広島の街並みが変わる!世界遺産・平和公園からカープロードまで「無電柱化計画」最前線

〇〇の日

11月10日は「無電柱化の日」:なぜ今、広島で無電柱化が進むのか

毎年11月10日は、電柱を無くし(1→0)安全で美しい街づくりを目指す日として「無電柱化の日」に制定されています。

広島県では、この無電柱化への取り組みが、都市の景観、防災、そして観光の未来を左右する重要なプロジェクトとして、近年急速に進められています。特に、世界的な注目を集めるエリアや交通の要衝において、その計画は最前線にあります。

広島における無電柱化の「3つの大きな目的」

広島県が積極的に無電柱化を推進する背景には、地域特有の重要な目的があります。

  1. 歴史的景観の保全と向上: 世界遺産である原爆ドーム・平和記念公園周辺や、宮島など、歴史的・文化的に価値の高いエリアの景観を電柱や電線から解放し、本来の美しさを引き立てます。
  2. 大規模災害に強いまちづくり: 台風や豪雨、地震などによる電柱の倒壊リスクを排除します。これにより、大規模停電や道路の通行不能を防ぎ、災害発生時における避難や緊急車両の通行を円滑にします。
  3. 安全で快適な歩行空間の確保: 歩道上に設置されていた電柱を撤去することで、歩行者の通行スペースが広がり、車いす利用者やベビーカーを押す方々にとっても安全で快適なバリアフリーな街路を実現します。

広島の顔が変わる!計画が進行中の主要エリア最前線

広島県内では、「広島県無電柱化推進計画」に基づき、観光・防災・交通の観点から優先度の高い区間で具体的な工事が進められています。特に注目度の高いエリアをいくつかご紹介します。

世界遺産周辺と都心部

広島市の中心部、特に世界遺産に登録されている原爆ドームから平和記念公園にかけては、景観保全の観点から最優先で無電柱化が図られています。

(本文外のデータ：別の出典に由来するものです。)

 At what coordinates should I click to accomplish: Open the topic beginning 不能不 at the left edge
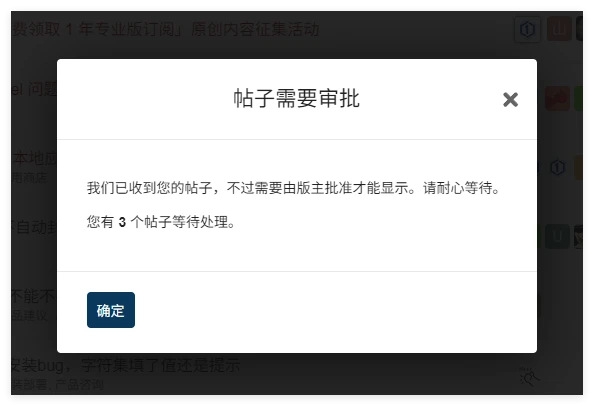33,296
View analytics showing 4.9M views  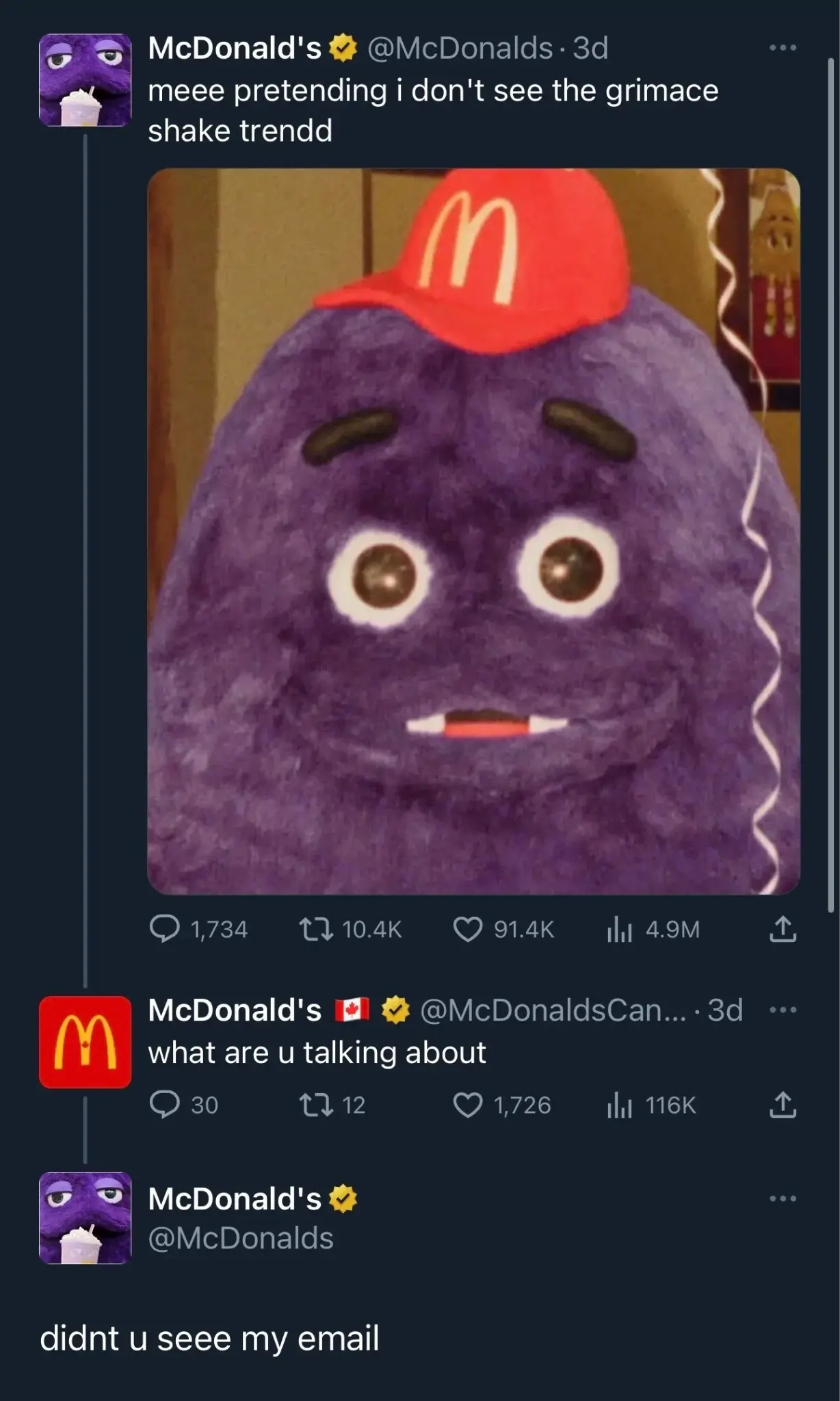click(620, 929)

電線が地中化されることで、広島の歴史を物語る重要な建造物や空間が、よりクリアな視界で鑑賞できるようになります。

スポーツと観光の融合:カープロード(広島駅南口)

プロ野球「広島東洋カープ」の本拠地、MAZDA Zoom-Zoom スタジアム広島へ向かうメインルートであるカープロード周辺も整備が進められています。

都市景観や賑わい創出の観点からも重要性が高く、電柱の撤去は、スタジアムへ向かう人々の安全確保と、街の活気を視覚的に高める効果が期待されます。

歴史と文化財の島:宮島(廿日市市)

世界遺産である厳島神社を擁する宮島でも、歴史的な町並みや厳かな景観を守るため、無電柱化が段階的に進められています。

歴史的な街路に電柱がなくなることで、宮島ならではの美しい風景が未来に継承されます。

課題はコストと工期。今後の無電柱化を支える取り組み

無電柱化は多くのメリットをもたらしますが、高いコスト長い工期、そして地中埋設物の位置調整など、克服すべき課題も多くあります。

そこで広島県では、国や各自治体が連携し、以下のような取り組みを通じて無電柱化の推進を加速させています。

  • 低コスト手法の導入: 従来よりも費用を抑えられる新しい埋設技術や手法を積極的に採用しています。
  • 道路整備との同時施工: 道路の改修や上下水道の整備など、他のインフラ工事と同時に無電柱化工事を行うことで、コストと工期の削減を図っています。
  • 民間との連携強化: 不動産開発や商業施設建設など、民間の事業と連携して無電柱化を進めるスキームを検討しています。

広島県内の主な無電柱化計画エリア(一部)

エリア名推進の主な目的状況・進捗
平和記念公園周辺景観保全、防災機能強化重点整備区間として進行中
JR広島駅周辺都市機能の強化、交通円滑化主要駅周辺で段階的に実施
宮島エリア(廿日市市)歴史的景観の保全特定エリアで整備実施
主要幹線道路(一部)防災・交通安全の確保順次整備区間を拡大中

まとめ:無電柱化が実現する「より安全で美しい広島」

11月10日の「無電柱化の日」は、私たちに無電柱化の意義を再認識させてくれます。

広島県が進める無電柱化計画は、単に電柱をなくすだけでなく、世界に誇る歴史的景観の保全、そして大規模災害時にも機能する強靭な都市インフラの構築に直結しています。

今後、計画が進行するにつれて、広島の街並みはより美しく、より安全で、誰もが快適に過ごせる空間へと大きく変貌を遂げていくでしょう。この変化は、住む人にとっても、訪れる人にとっても、広島の魅力を一層高めることにつながります。